The impact that these country-wide lockdowns were having on the poorest of the poor quickly became one of today’s greatest injustices because daily wage earners were not able to make the money they needed to live. This caused LJI to pivot and provide relief through food distributions to individuals who were in desperate need of provisions. Our frontline staff played a crucial role in identifying individuals for distributions and facilitating the delivery of aid to the poorest of the poor. Staff also spent a significant amount of time conducting post-intercept follow-up calls to potential victims who were intercepted by LJI as well as sample-polling calls where staff gathered data that we believe will play an invaluable role in our attempt to measure human trafficking prevalence.
To date, LJI’s distributions of around 3–4 weeks of food have been approved for just under 90,000 people who needed it desperately—at a cost of under $4 per individual reached. Instead of interception stats, this quarterly report will include the number of station staff employed during the pandemic, distribution stories, as well as station-specific impact metrics including the total number of distributions, number of families and individuals helped, number of sample-polling calls made, and the number of post-intercept follow-up calls completed.

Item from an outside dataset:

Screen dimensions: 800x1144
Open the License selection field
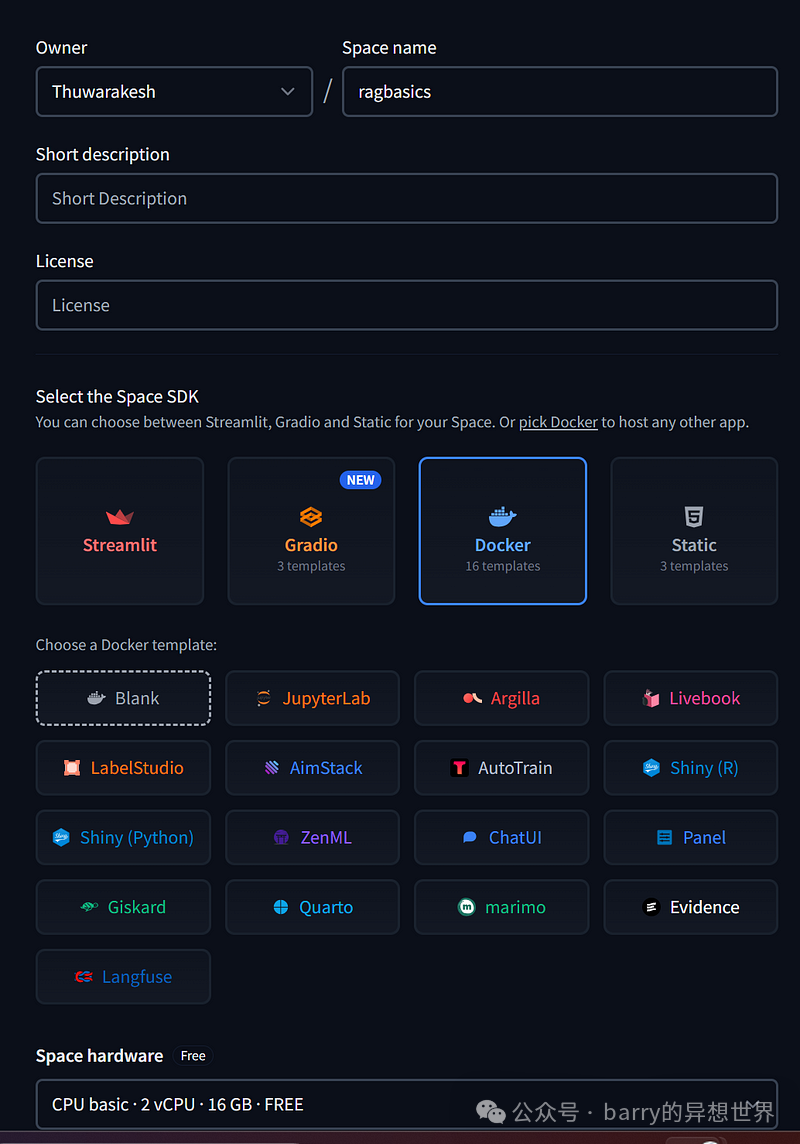pos(406,305)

We believe that the economic fallout from this pandemic will increase people’s desperation to provide for themselves and their families. As a result, we are preparing for an upsurge in human trafficking around the world. In the coming months and until the lockdown is fully lifted, our monitoring staff will be doing the following activities:
1) Modified transit/border monitoring: The main borders are not fully opened yet, but there is a possibility of traffickers using shortcut routes to take victims across the border. Therefore, our staff has decided to monitor those areas, using a modified approach.

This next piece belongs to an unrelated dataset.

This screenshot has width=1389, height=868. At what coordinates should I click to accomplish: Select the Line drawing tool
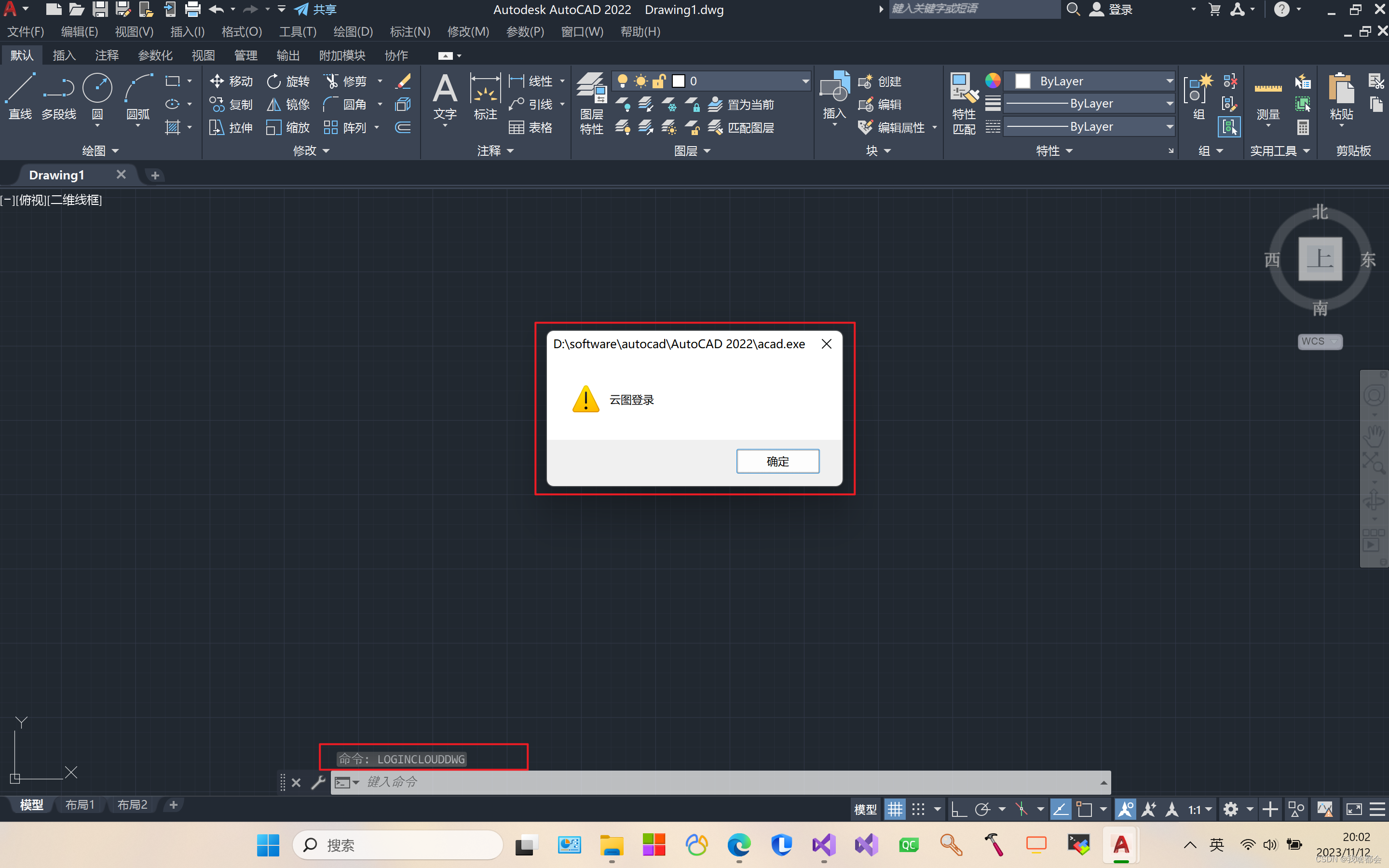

2) Awareness: Our staff members are visiting local families, shopkeepers, travel agents, etc., to spread awareness about human trafficking and to collect any possible information on trafficking.

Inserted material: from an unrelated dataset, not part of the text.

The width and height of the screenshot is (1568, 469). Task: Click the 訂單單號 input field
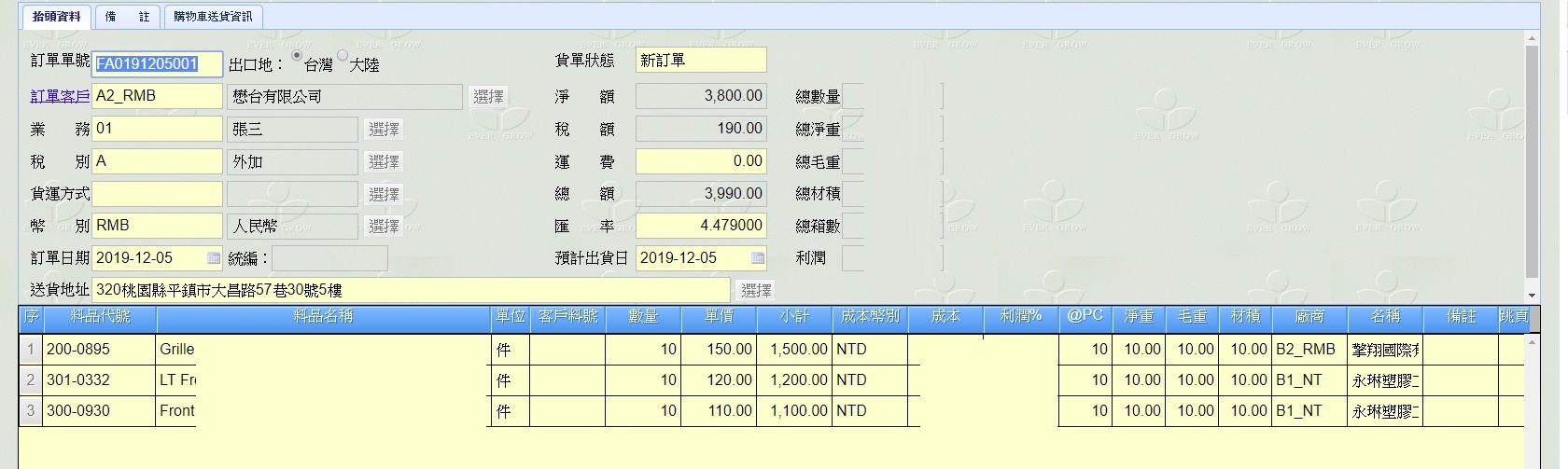(157, 63)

3) Volunteer work: Our staff in several stations have been volunteering with local police, government agencies, and other stakeholders for various programs like providing counseling in the local police station to victims of domestic violence, sexual abuse, and rape; initiating cleanliness campaigns in their municipalities; launching blood donation programs, etc.
4) Surveys with migrant workers at the border: There is a possibility that Nepali migrant workers who are returning home from India might have been trafficked themselves or know about incidents of trafficking near their workplace or neighborhood. Our staff members have been talking to these individuals and are trying to collect any useful information from them.